Easy tapenade gives a potent boost of flavor to mild seafood.

By Julia Dowling Rutland
March 27, 2006
Sablefish with Sun-dried Tomato Tapenade

Sablefish with Sun-dried Tomato Tapenade
½ cup oil-packed sun-dried tomatoes, undrained
¼ cup pitted kalamata olives
1 tablespoon capers
1 garlic clove, coarsely chopped
1 teaspoon grated lemon rind
1 tablespoon fresh lemon juice
2 (6-ounce) boneless sablefish, cod, or halibut fillets
2 teaspoons olive oil
Salt and freshly ground black pepper to taste

Combine sun-dried tomatoes and next 5 ingredients in a food processor. Pulse until finely minced. Set aside.

Place fillets on a lightly greased baking sheet and drizzle with oil. Sprinkle with salt and pepper.

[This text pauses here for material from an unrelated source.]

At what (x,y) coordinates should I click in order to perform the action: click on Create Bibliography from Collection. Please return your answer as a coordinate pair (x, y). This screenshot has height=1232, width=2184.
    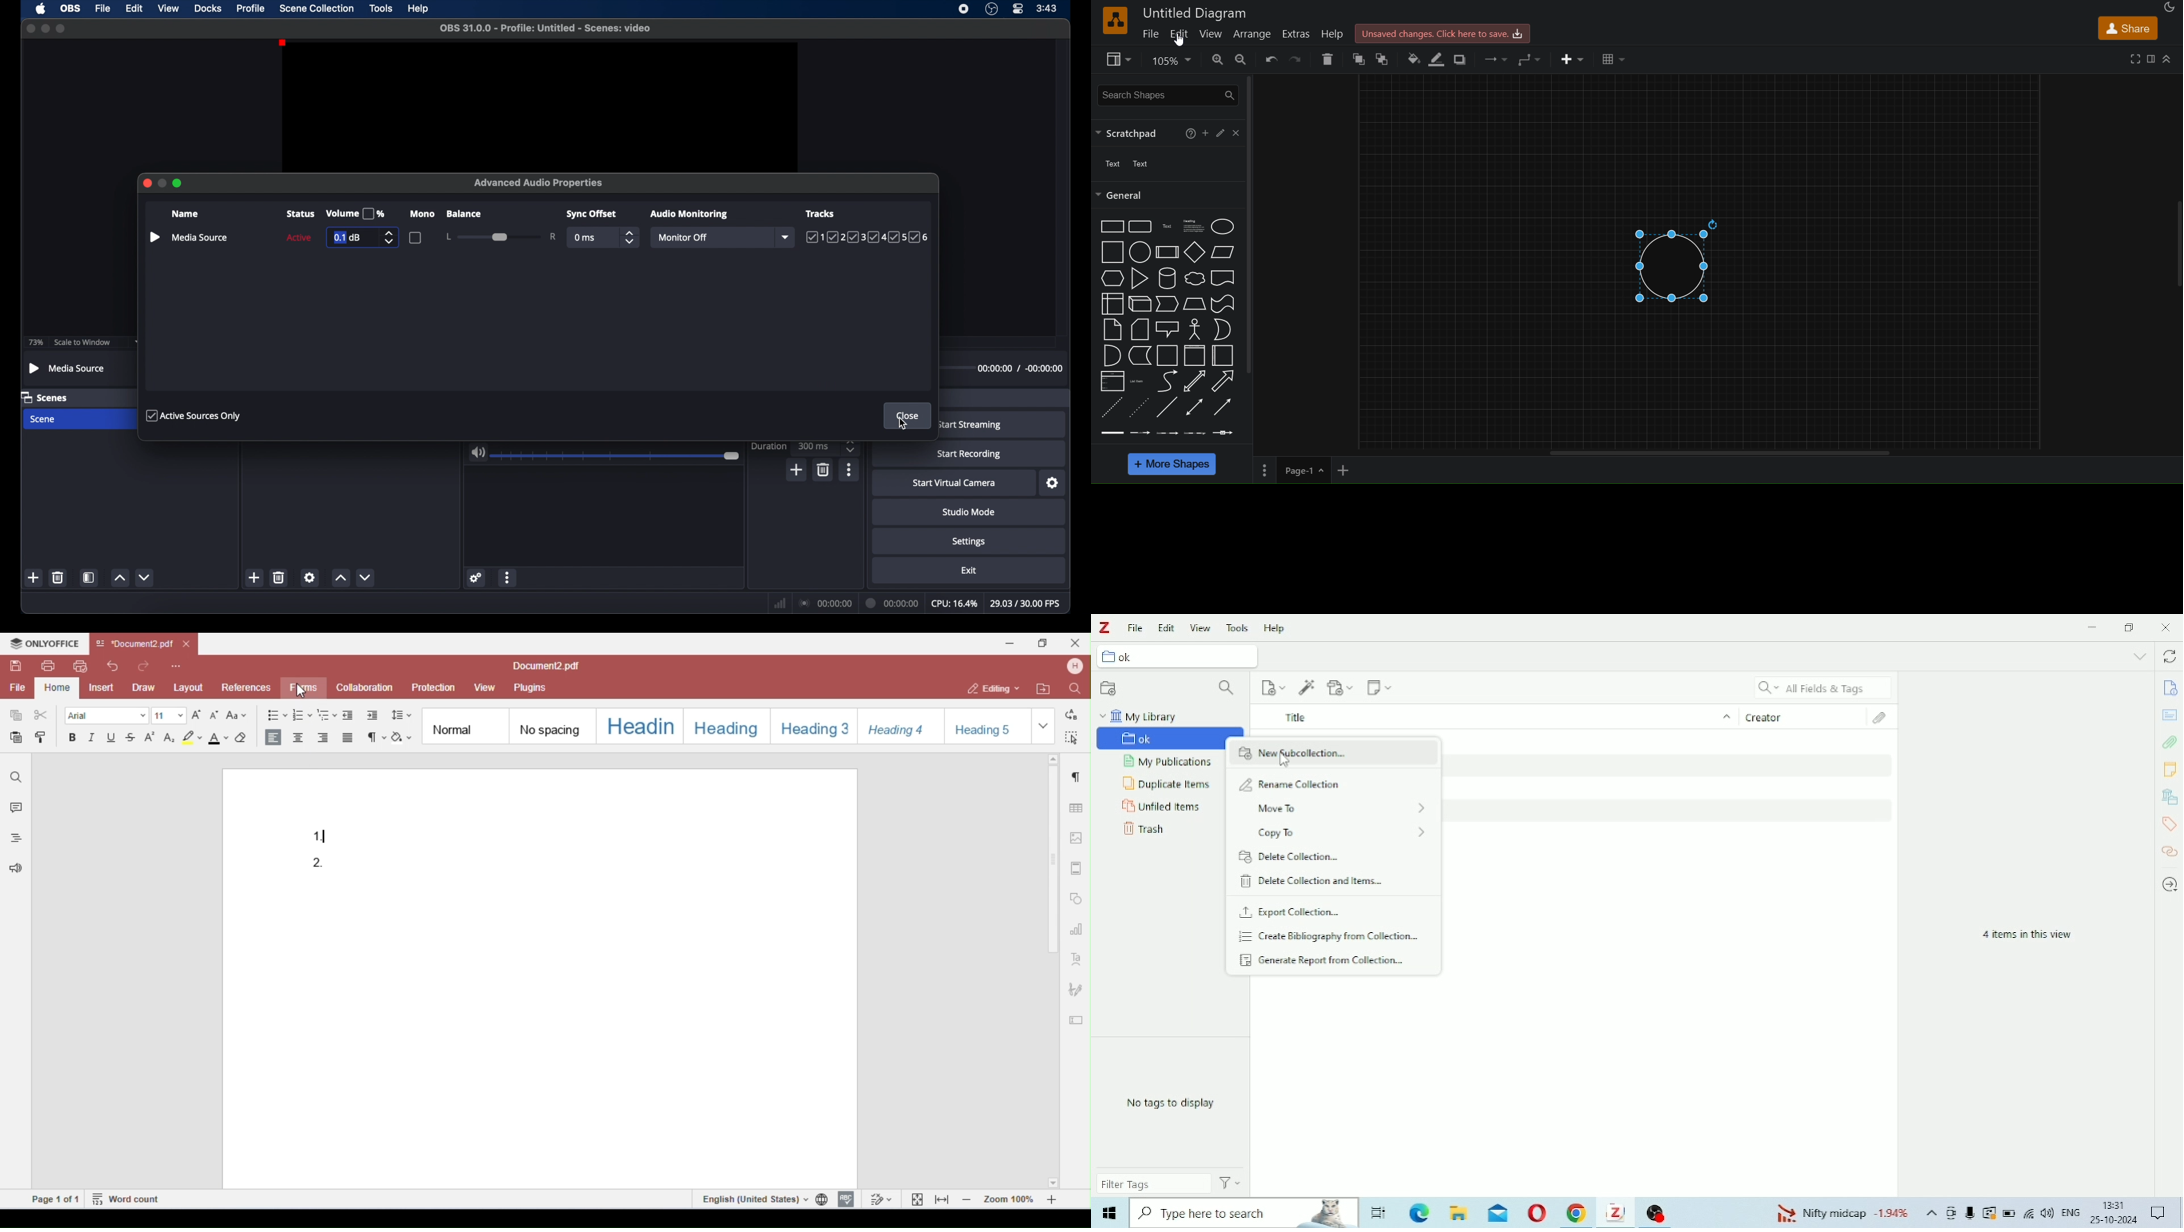
    Looking at the image, I should click on (1327, 937).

Broil fillets 5 inches from heat 7 to 10 minutes or until opaque. Top with tapenade, and serve immediately. Makes 2 servings.

Rich, velvety sablefish, also known as butterfish or black cod, can be difficult to find in local markets, so buy it when you see a fresh supply. If unavailable, substitute Pacific halibut, cod, wahoo, or another firm white fish.

Sautéed Broccoli Rabe
Broccoli rabe (pronounced rob) looks like small broccoli florets surrounded by large leafy greens. Its distinctive bitter flavor mellows when cooked. Remove any damaged leaves and cut the tough lower stems. Wash thoroughly to remove grit that may hide within the leaves, then blanch in boiling water for 1 minute or until crisp-tender. Drain; sauté in olive oil with garlic and crushed red pepper. Season to taste with salt and pepper.

Hot Couscous
Prepare two servings of couscous according to package directions. For extra flavor, substitute chicken or vegetable broth for water.

"A French Vouvray or a Pinot Noir," says Eric Fullagar, at Freeport Cheese & Wine in Maine. "Another choice would be a dry French rosé. Most people are perplexed by rosé, but it's food-friendly."